§ ACTIVITY
All lines in the material with the string "Image" should be listed.

§ RECORD EXTRACTS
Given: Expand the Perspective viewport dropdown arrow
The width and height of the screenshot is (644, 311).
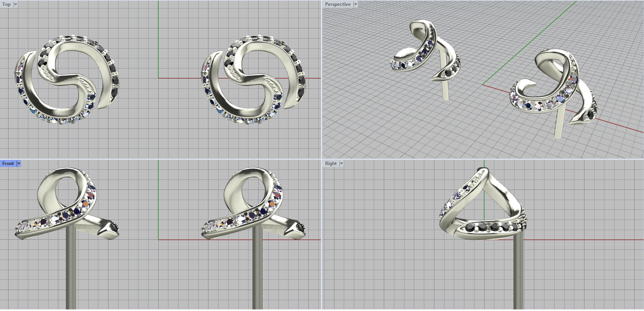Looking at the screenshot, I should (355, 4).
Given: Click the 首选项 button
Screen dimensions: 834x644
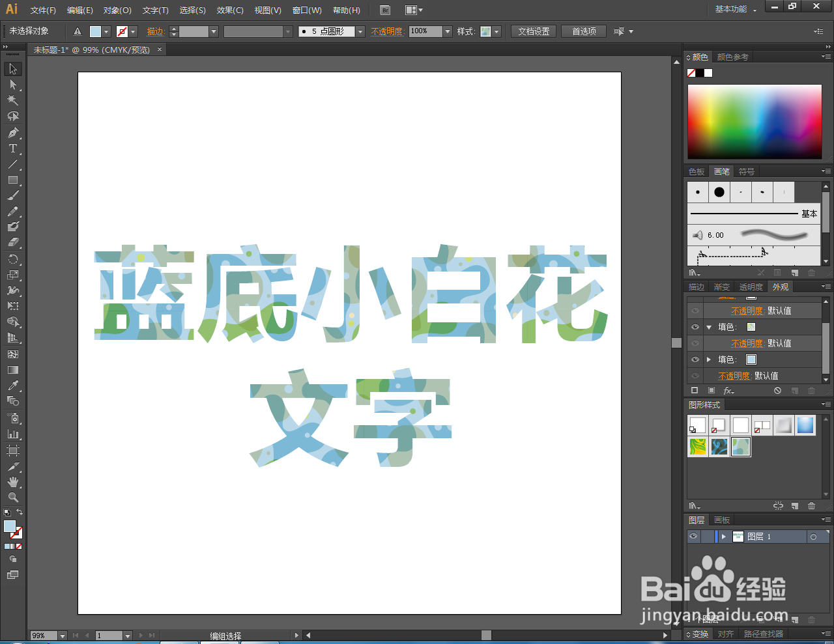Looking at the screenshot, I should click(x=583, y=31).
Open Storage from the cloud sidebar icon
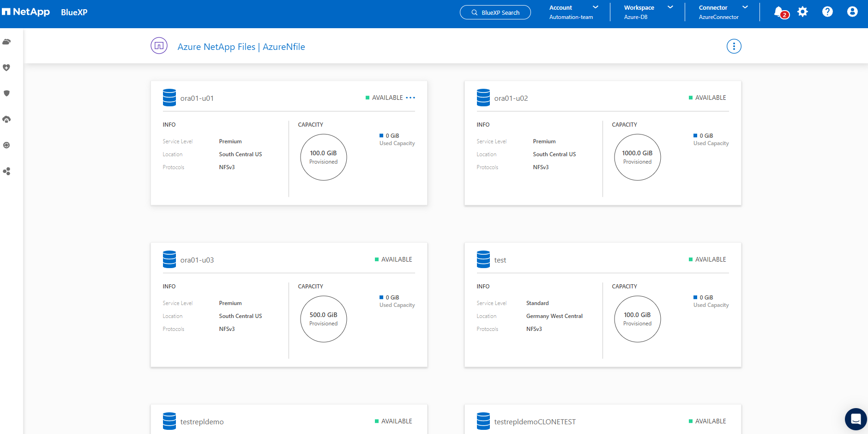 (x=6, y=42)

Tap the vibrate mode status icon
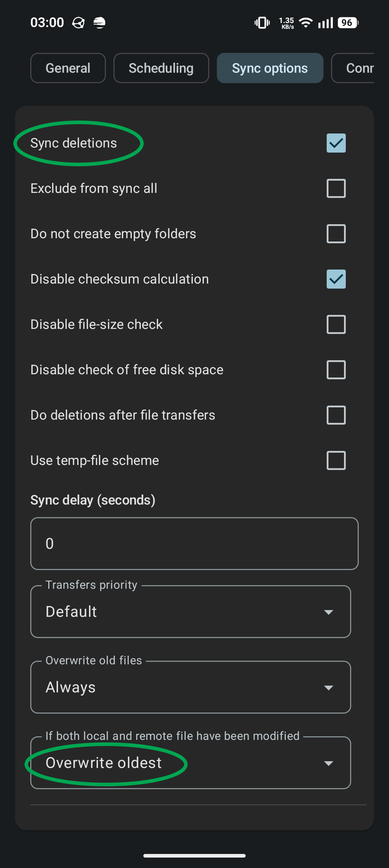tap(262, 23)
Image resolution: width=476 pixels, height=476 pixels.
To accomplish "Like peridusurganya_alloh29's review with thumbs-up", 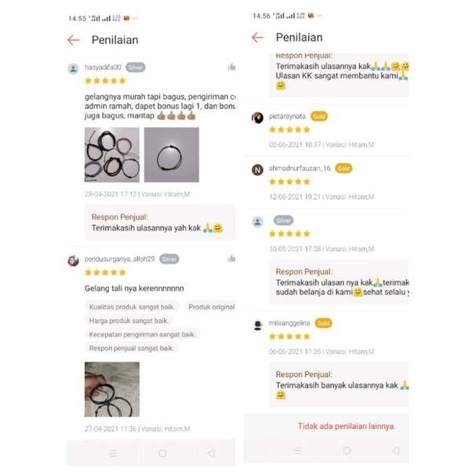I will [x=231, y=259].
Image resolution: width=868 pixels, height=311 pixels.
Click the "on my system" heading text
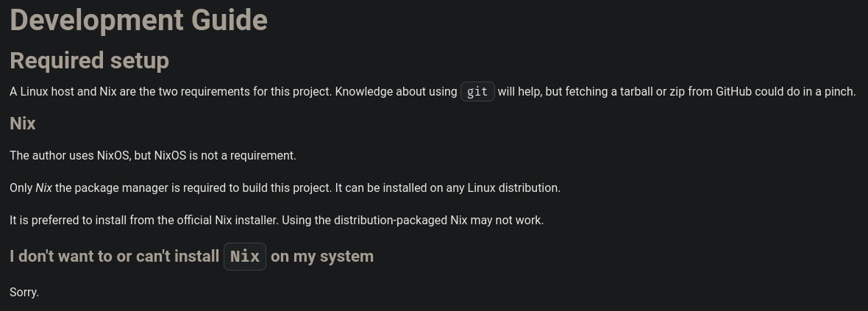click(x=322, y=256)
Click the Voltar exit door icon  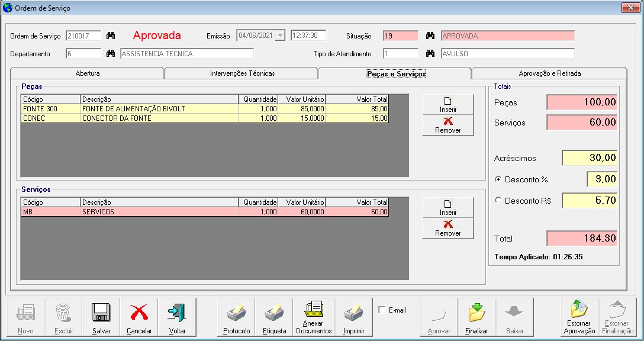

§ SOLUTION
Image resolution: width=476 pixels, height=476 pixels.
Image resolution: width=868 pixels, height=311 pixels.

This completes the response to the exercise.